Make sure to start the ligation with clean plasmid DNA and library DNA. Clean up and concentrate the ligation product. Make sure to handle the bacteria carefully. Thaw them on ice and do not warm or vortex. Perform all steps of the transformation on ice or in a cold room. Do not refreeze vials of bacteria.

Problem 5 (related to point 14)

Machine shows arc error or the time constant is low.

Potential solution

This is likely due to high salt concentration or air bubbles in the solution. Perform a cleanup with extensive wash steps after ligation. Don’t use more than 2 μL of ligation reaction per cuvette. Avoid introducing air bubbles.

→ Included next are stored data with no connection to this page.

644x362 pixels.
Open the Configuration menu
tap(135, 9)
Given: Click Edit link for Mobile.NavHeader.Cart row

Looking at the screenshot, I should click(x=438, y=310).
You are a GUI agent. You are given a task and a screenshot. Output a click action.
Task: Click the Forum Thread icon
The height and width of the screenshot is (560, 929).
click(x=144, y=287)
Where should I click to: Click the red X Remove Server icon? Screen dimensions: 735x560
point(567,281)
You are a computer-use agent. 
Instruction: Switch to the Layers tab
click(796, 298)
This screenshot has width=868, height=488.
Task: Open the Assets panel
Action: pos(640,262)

The time constant should be over 4 ms.

Problem 6 (related to point 17)

The colony PCR shows a high ratio of empty vectors or plasmids with multiple insertions.

Potential solution

If you have a high ratio of empty vectors, make sure that the digestion of the vector is close to 100%. Always use a pair of restriction enzymes that can’t re-ligate with each other. Make sure that the FastAP enzyme is not expired. The ratio of insert:vector can be mildly increased.

In case of a high ratio of multiple insertions, decrease insert:vector ratio. Instead of the 1:1 ratio recommended in this protocol, try 0.75:1. Re-measure the concentration before repeating the ligation to make sure that the ratio is correct.

Resource availability

Lead contact

Further information and requests for resources and reagents should be directed to and will be fulfilled by the lead contact, Schraga Schwartz (schwartz@weizmann.ac.il).

Materials availability

This study did not generate new unique reagents.

Data and code availability

This study did not generate/analyze datasets or code.